Colocalization of coregulated genes: a steered molecular dynamics study of human chromosome 19

TL;DR

This study uses steered molecular dynamics to demonstrate that most gene pairs on human chromosome 19 can be brought into proximity, supporting the idea that gene coregulation and spatial colocalization are compatible and structurally organized.

Contribution

It introduces a computational strategy to simulate and analyze the spatial organization of chromosomes, revealing the feasibility of gene colocalization in a model of human chromosome 19.

Findings

Most (~80%) gene pairs can be simultaneously colocalized.

Chromosome conformations organize into macrodomains similar to HiC data.
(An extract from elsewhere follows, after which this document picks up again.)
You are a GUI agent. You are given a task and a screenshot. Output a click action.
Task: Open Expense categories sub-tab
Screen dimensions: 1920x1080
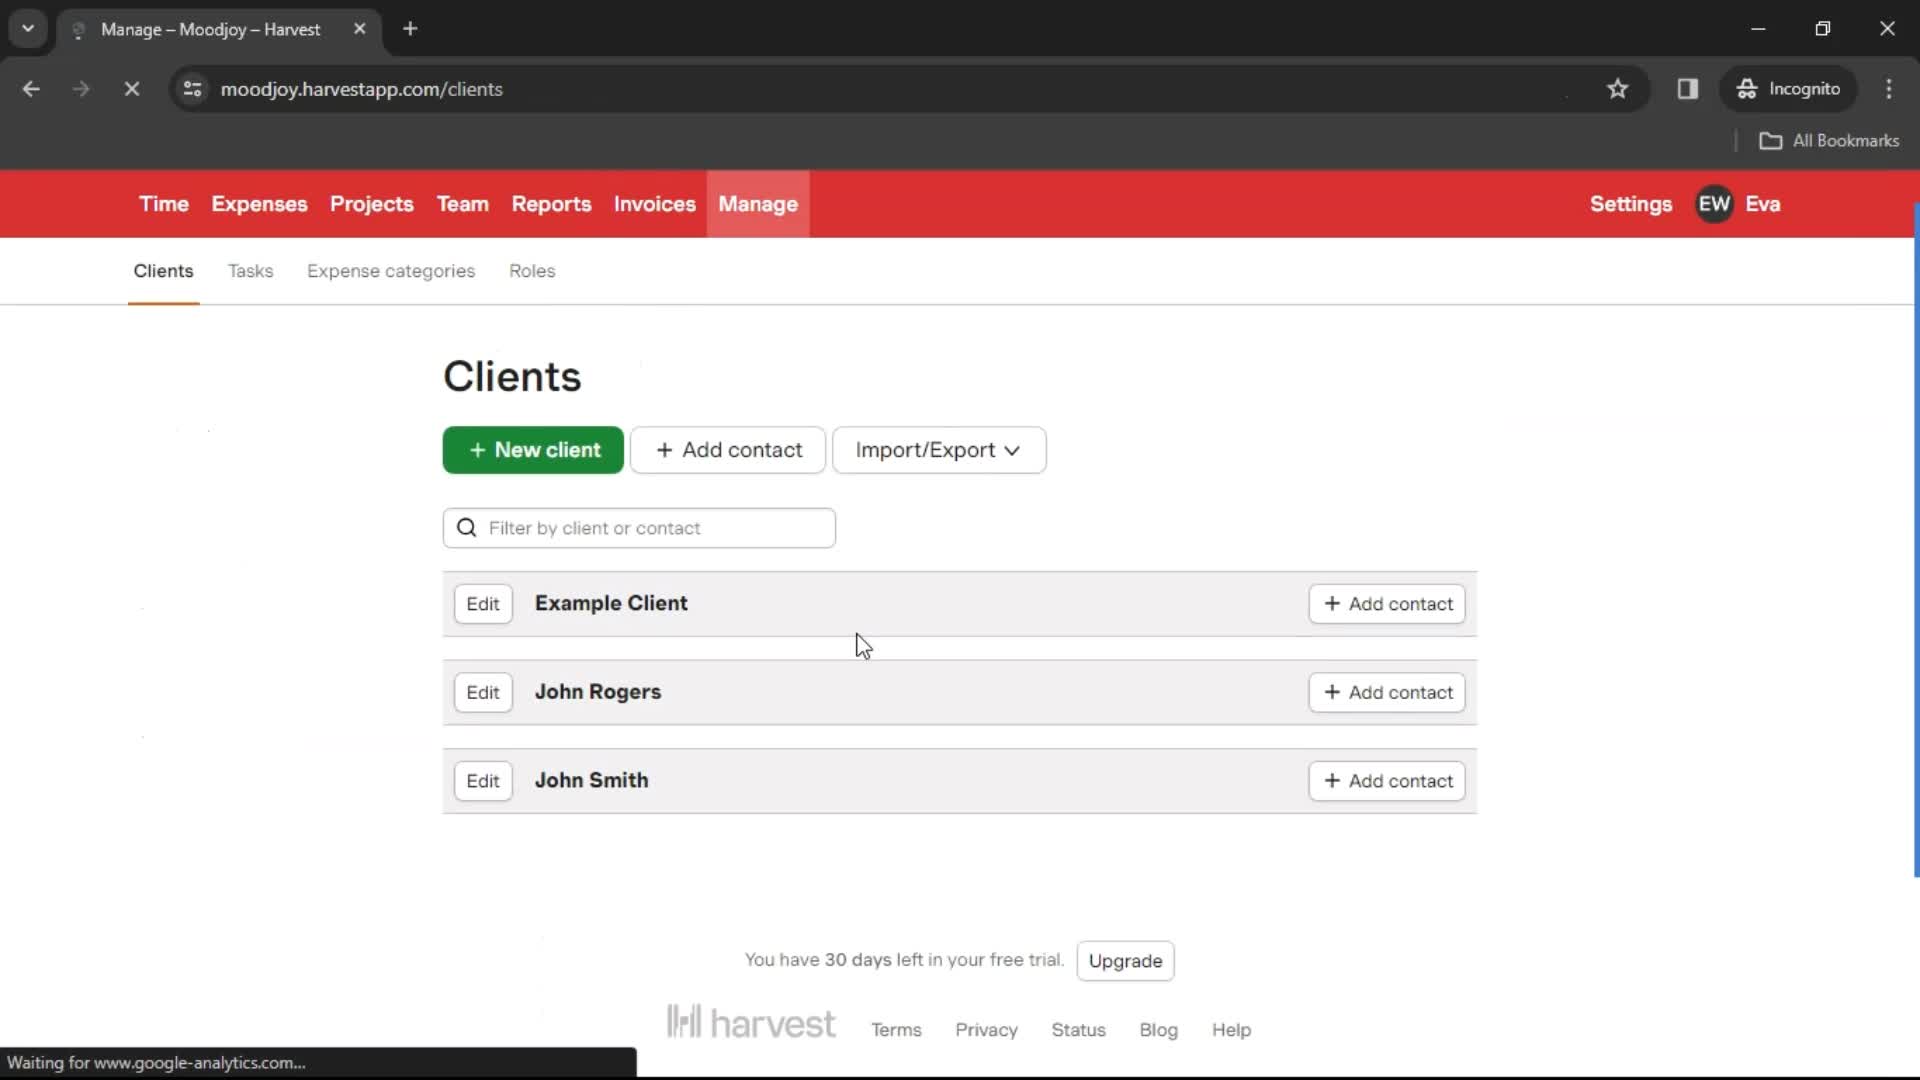click(390, 270)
Gene coregulation correlates with spatial proximity in the model.

Abstract

The connection between chromatin nuclear organization and gene activity is vividly illustrated by the observation that transcriptional coregulation of certain genes appears to be directly influenced by their spatial proximity. This fact poses the more general question of whether it is at all feasible that the numerous genes that are coregulated on a given chromosome, especially those at large genomic distances, might become proximate inside the nucleus. This problem is studied here using steered molecular dynamics simulations in order to enforce the colocalization of thousands of knowledge-based gene sequences on a model for the gene-rich human chromosome 19. Remarkably, it is found that most (~80%) gene pairs can be brought simultaneously into contact. This is made possible by the low degree of intra-chromosome entanglement and the large number of cliques in the gene coregulatory network, that is the many groups of genes that are all mutually coregulated. The constrained conformations for the model chromosome 19 are further shown to be organised in spatial macrodomains that are similar to those inferred from recent HiC measurements. The findings indicate that gene coregulation and colocalization are largely compatible and that this relationship can be exploited to draft the overall spatial organization of the chromosome in vivo. The more general validity and implications of these findings could be investigated by applying to other eukaryotic chromosomes the general and transferable computational strategy introduced here.